Thursday, May 19, 2011

Community vs. Goliath, again

I have written before about the development planned for the old convent site across the street from our house. The community’s struggle against the developers has been a series of disappointments and losses as city staffers, committees and councillors repeatedly capitulate to the demands of Ashcroft, the private company developing the site.

Once again we find the interests of the community being threatened by the developer’s plans.

On Tuesday, May 24, the City of Ottawa Planning Committee will meet to discuss the proposed “Vehicular Access through the Byron Avenue Linear Park to the Proposed Development at 90 Richmond Road, 114 Richmond Road and 380 Leighton Terrace”. In other words – that despite being told all along that they would not be allowed to cut through the public green space and pedestrian/bike path on the south side of the property, Ashcroft wants to do just that. And it looks like the city is prepared to let them.
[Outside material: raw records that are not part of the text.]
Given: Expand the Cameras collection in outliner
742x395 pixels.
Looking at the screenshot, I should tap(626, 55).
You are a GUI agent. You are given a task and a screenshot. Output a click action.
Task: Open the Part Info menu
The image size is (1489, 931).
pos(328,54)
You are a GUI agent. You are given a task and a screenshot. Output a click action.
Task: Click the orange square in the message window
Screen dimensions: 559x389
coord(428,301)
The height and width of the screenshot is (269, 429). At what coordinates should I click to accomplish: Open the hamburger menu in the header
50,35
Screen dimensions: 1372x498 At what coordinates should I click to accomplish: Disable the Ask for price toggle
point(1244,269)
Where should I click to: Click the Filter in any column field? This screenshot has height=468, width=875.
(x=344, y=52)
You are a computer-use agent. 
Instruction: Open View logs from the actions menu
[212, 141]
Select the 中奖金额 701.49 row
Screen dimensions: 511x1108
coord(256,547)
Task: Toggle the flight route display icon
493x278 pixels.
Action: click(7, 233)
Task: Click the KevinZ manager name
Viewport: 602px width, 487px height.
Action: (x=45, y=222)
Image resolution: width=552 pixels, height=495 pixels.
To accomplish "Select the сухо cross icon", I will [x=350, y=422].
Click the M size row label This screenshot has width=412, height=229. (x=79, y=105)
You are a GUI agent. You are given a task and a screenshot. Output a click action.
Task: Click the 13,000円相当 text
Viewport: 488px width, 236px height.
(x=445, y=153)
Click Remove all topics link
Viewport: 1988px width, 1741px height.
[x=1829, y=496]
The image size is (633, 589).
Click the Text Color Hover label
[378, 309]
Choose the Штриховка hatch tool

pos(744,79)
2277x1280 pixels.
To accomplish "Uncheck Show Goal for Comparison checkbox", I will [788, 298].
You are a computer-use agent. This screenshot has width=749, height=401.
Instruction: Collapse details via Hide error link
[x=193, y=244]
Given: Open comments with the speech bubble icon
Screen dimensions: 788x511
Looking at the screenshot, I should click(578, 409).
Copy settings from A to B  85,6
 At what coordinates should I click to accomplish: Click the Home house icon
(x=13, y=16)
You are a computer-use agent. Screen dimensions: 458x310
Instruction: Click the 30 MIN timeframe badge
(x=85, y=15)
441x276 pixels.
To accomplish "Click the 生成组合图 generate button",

Cutting across Byron’s bike path is proposed as being “the only way to preserve the row of mature maple trees and the integrity of the overall public accessible landscaped area”. The report also claims it will “minimize the direct impact” on the five homes siding or facing a small road (Shannon Street) that may be the alternate point of entry to the development site.

I fully sympathize with Shannon Street residents. They are looking at the possibility of having their narrow, dead-end street widened and having the traffic on their street significantly increased. It is not fair to them, especially since they were told at the beginning that their street would not be used. But as we’ve seen with Ashcroft and the city, promises and plans can easily be disregarded.

Reading over the report regarding this proposal, it’s interesting that they argue that the impact to Byron’s path would be “minimal” since the parking on site is capped at 65 spaces. But when they defend not using Shannon street, they point out that access to this street will include garbage trucks and site visitors.

If the city had held Ashcroft to the density restrictions mandated in the community plan for this area we would not be in this position now.